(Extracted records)
┄┄┄┄┄┄┄┄┄┄┄┄┄┄┄┄┄┄┄┄

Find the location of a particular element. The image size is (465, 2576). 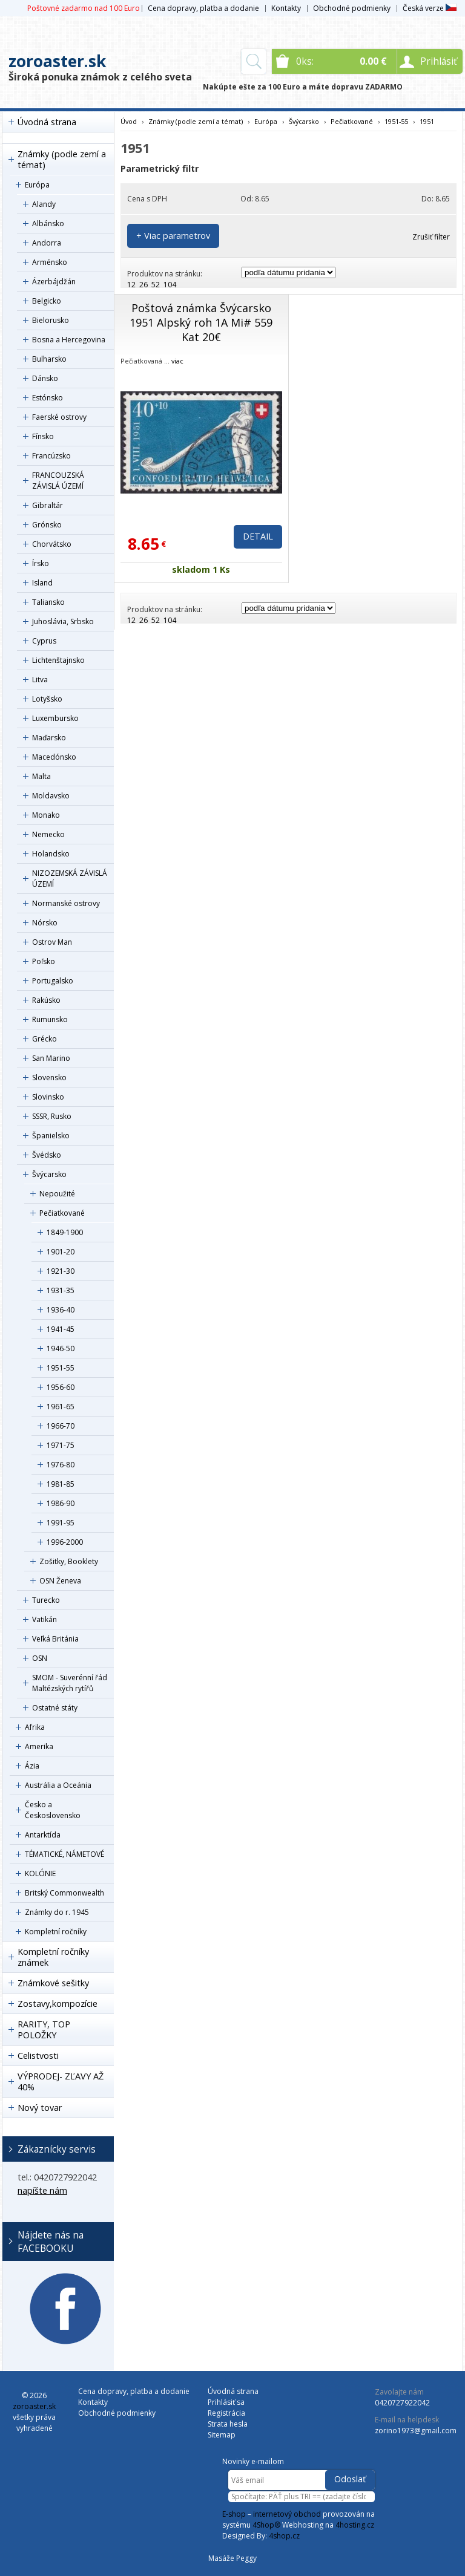

Poľsko is located at coordinates (43, 961).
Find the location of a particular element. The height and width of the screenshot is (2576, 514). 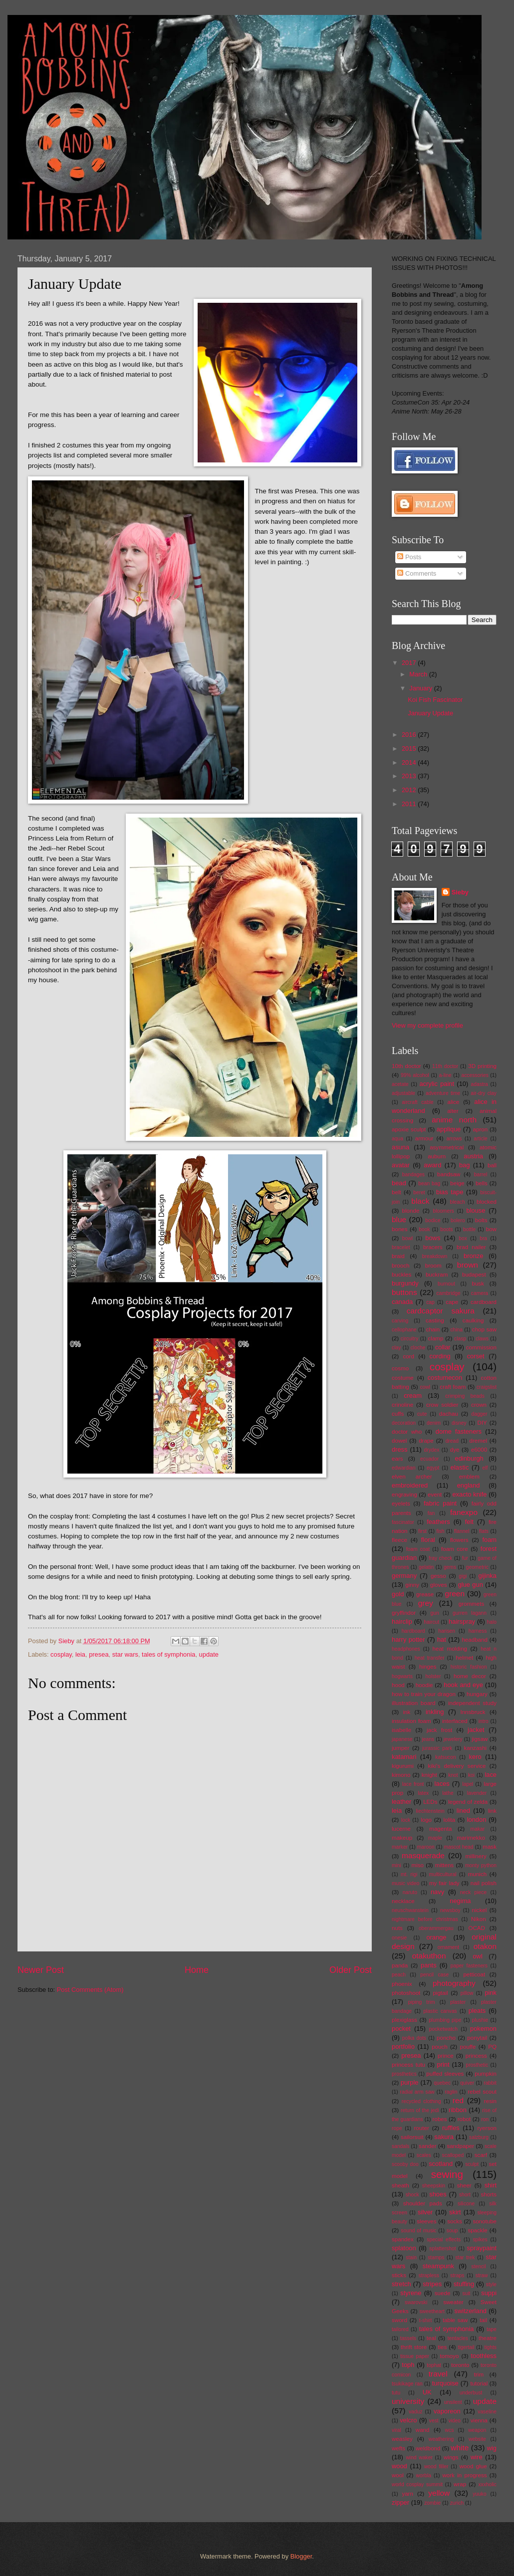

shorts is located at coordinates (489, 2194).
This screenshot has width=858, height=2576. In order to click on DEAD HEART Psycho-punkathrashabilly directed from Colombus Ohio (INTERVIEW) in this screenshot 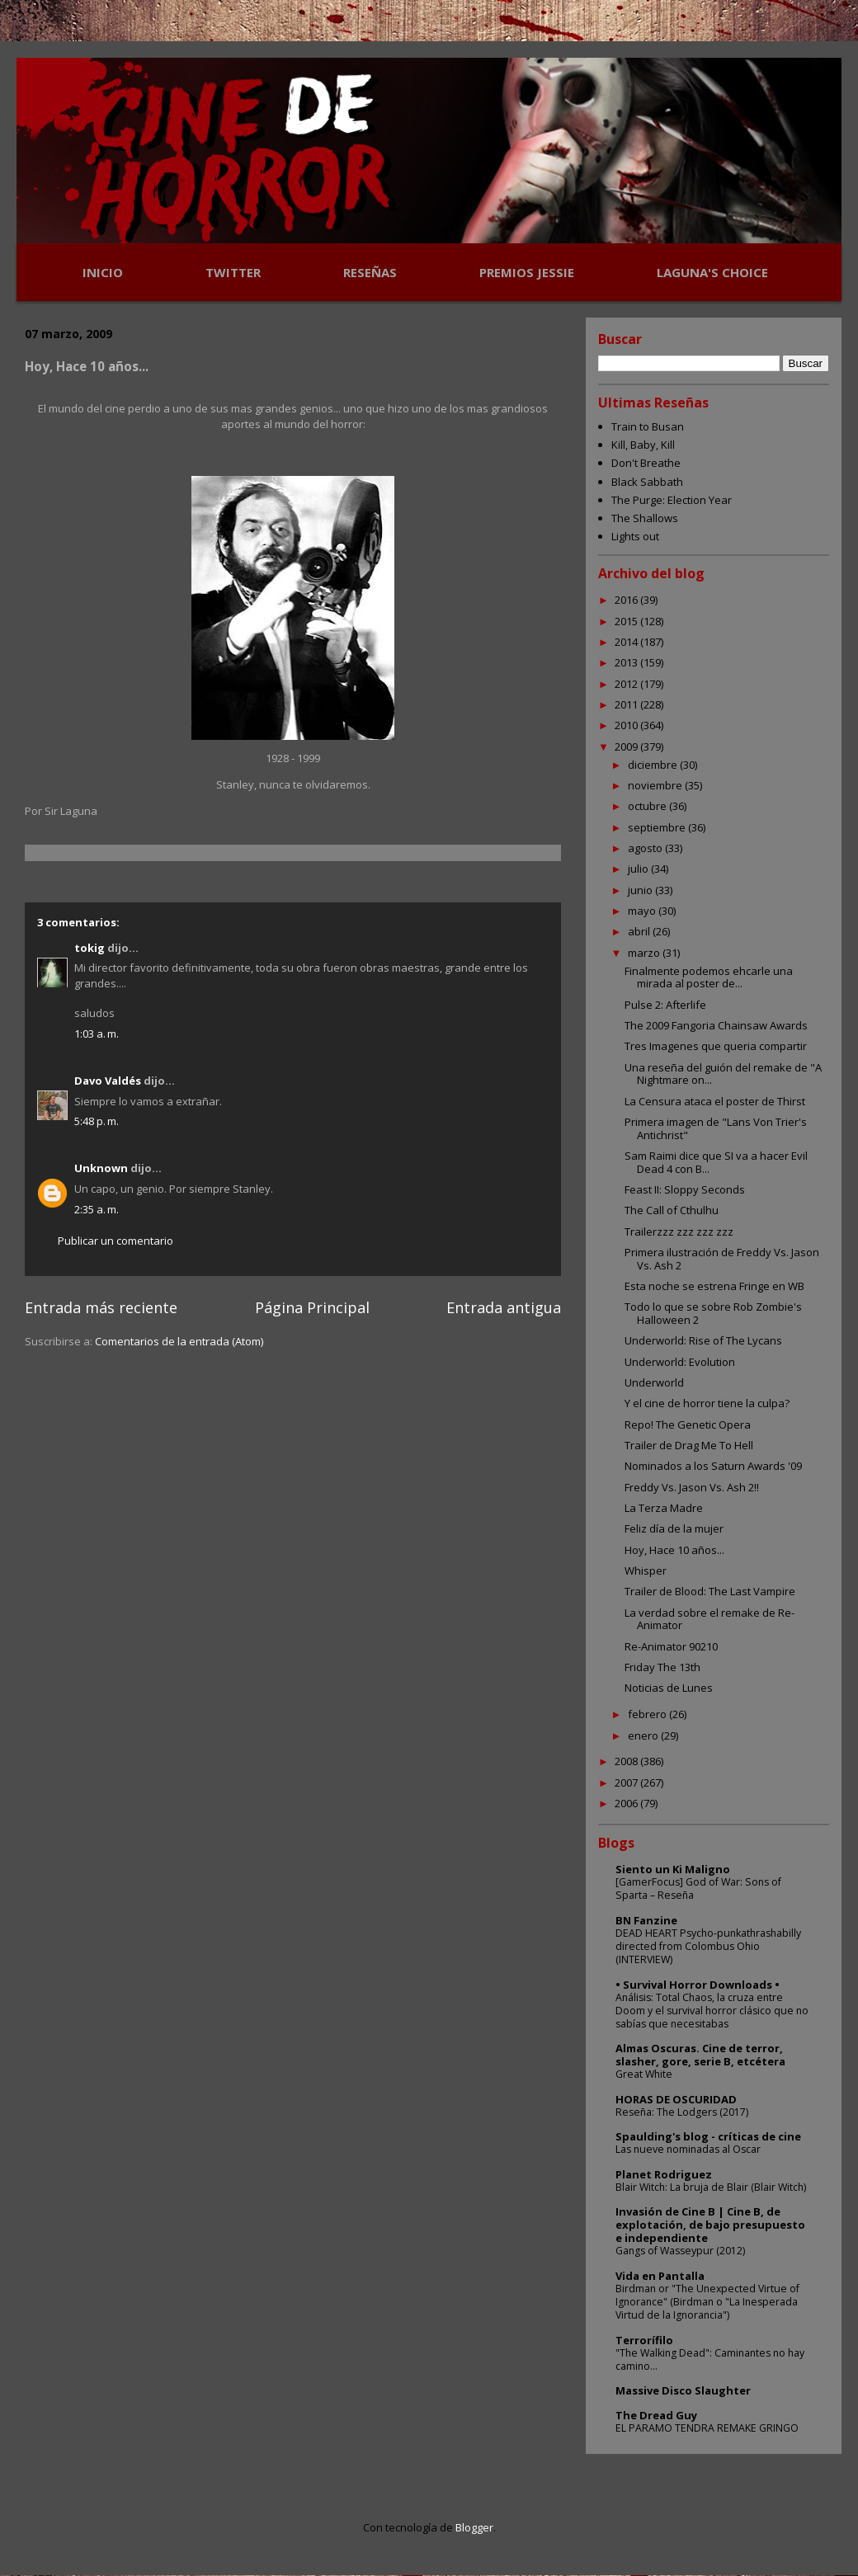, I will do `click(708, 1946)`.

┄┄┄┄┄┄┄┄┄┄┄┄┄┄┄┄┄┄┄┄

Challenge
Starting at the first line of the items, repeat them word for word through the line containing "shorts is located at coordinates (489, 2194).", leaving out the pictures.

Result
Find the location of a particular element. The image size is (465, 2576). 

Poľsko is located at coordinates (43, 961).
Find the location of a particular element. The height and width of the screenshot is (2576, 514). 

shorts is located at coordinates (489, 2194).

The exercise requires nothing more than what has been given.